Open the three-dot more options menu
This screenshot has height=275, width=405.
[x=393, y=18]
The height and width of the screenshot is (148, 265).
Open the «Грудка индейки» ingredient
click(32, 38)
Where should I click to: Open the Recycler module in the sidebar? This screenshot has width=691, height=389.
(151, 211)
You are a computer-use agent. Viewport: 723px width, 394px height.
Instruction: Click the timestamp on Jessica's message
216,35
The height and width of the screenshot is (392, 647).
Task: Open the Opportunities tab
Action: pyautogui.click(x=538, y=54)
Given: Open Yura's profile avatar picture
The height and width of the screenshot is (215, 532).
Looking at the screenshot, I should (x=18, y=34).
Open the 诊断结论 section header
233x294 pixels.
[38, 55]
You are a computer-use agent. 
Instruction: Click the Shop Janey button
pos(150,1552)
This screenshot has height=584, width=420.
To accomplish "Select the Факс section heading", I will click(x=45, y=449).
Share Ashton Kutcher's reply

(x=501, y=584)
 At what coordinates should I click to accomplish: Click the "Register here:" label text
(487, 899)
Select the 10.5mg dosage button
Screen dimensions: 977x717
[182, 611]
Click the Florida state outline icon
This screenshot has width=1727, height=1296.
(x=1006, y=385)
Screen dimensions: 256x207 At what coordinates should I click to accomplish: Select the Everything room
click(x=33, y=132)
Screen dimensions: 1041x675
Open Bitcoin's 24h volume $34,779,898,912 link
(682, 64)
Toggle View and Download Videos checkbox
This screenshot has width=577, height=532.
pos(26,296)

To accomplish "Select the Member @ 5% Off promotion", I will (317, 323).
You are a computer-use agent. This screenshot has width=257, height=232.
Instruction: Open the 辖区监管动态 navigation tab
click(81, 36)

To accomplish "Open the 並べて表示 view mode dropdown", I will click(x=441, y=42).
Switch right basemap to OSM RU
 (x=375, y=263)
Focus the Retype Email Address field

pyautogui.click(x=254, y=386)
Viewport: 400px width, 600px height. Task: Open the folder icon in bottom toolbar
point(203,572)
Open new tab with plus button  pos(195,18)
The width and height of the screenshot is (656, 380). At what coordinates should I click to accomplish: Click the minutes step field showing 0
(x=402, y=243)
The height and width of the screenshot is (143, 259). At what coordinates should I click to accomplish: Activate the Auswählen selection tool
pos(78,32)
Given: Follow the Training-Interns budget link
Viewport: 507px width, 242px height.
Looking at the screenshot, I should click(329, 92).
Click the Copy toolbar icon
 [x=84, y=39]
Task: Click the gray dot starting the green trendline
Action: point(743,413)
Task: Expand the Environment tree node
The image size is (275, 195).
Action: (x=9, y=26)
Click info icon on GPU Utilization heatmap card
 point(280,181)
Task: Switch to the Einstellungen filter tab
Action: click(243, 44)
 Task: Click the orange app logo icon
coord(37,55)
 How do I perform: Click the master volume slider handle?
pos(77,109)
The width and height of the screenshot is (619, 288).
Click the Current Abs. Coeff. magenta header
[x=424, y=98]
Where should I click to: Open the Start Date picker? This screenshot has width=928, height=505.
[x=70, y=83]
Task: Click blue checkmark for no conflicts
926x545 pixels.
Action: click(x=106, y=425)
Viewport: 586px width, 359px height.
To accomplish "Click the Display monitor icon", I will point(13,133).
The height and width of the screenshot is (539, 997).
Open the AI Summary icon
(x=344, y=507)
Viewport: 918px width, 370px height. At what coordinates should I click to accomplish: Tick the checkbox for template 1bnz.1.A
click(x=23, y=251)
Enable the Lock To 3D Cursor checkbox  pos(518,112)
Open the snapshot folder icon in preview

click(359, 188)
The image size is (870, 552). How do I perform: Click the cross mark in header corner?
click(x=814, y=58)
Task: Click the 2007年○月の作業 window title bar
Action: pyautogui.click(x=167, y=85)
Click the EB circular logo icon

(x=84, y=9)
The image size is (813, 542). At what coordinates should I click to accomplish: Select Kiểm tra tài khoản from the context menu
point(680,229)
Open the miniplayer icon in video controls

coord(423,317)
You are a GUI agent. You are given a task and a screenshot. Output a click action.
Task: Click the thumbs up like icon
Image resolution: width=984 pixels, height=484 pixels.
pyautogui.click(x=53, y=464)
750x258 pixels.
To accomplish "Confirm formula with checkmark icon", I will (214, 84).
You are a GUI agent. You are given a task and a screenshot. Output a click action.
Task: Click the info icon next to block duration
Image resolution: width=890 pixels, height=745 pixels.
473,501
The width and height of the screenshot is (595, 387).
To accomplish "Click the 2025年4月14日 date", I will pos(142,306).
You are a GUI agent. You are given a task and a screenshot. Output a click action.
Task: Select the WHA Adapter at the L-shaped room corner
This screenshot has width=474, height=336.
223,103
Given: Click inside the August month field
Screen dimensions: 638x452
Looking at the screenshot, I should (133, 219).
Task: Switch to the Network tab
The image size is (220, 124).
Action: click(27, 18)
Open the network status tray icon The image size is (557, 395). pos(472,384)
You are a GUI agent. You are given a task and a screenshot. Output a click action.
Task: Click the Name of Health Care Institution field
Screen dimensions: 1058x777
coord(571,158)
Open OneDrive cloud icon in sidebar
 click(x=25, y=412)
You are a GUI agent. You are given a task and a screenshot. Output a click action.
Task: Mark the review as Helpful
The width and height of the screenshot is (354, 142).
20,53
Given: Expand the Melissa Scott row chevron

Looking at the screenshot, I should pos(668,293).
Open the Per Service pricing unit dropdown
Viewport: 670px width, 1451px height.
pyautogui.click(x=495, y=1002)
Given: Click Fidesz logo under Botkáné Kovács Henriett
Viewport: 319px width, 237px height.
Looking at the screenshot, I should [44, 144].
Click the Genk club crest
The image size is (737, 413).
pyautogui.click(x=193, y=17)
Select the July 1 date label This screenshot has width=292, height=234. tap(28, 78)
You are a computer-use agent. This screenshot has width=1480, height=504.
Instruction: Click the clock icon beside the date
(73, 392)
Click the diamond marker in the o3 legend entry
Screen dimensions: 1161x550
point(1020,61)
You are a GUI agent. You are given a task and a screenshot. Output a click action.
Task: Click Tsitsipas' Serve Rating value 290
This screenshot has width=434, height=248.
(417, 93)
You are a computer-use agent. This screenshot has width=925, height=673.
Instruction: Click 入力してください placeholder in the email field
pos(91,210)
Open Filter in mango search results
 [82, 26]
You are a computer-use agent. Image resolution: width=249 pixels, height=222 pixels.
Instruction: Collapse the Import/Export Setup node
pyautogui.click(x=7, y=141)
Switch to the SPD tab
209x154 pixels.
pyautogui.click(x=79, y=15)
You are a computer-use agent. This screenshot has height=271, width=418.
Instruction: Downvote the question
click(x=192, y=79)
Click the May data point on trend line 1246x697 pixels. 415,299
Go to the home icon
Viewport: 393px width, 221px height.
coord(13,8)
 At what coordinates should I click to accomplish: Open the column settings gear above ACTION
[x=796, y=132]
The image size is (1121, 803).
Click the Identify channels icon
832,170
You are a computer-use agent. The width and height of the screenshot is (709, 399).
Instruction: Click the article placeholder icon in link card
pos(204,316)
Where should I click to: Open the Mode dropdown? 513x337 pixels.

▸ What to produce: Please copy every line in the entries where "will" appears.

▸ Reply:
To accomplish "Select the Факс section heading", I will click(x=45, y=449).
To accomplish "Select the Member @ 5% Off promotion", I will (317, 323).
To accomplish "Open the 並べて表示 view mode dropdown", I will click(x=441, y=42).
To accomplish "Click the Display monitor icon", I will point(13,133).
To accomplish "Confirm formula with checkmark icon", I will (214, 84).
To accomplish "Click the 2025年4月14日 date", I will pos(142,306).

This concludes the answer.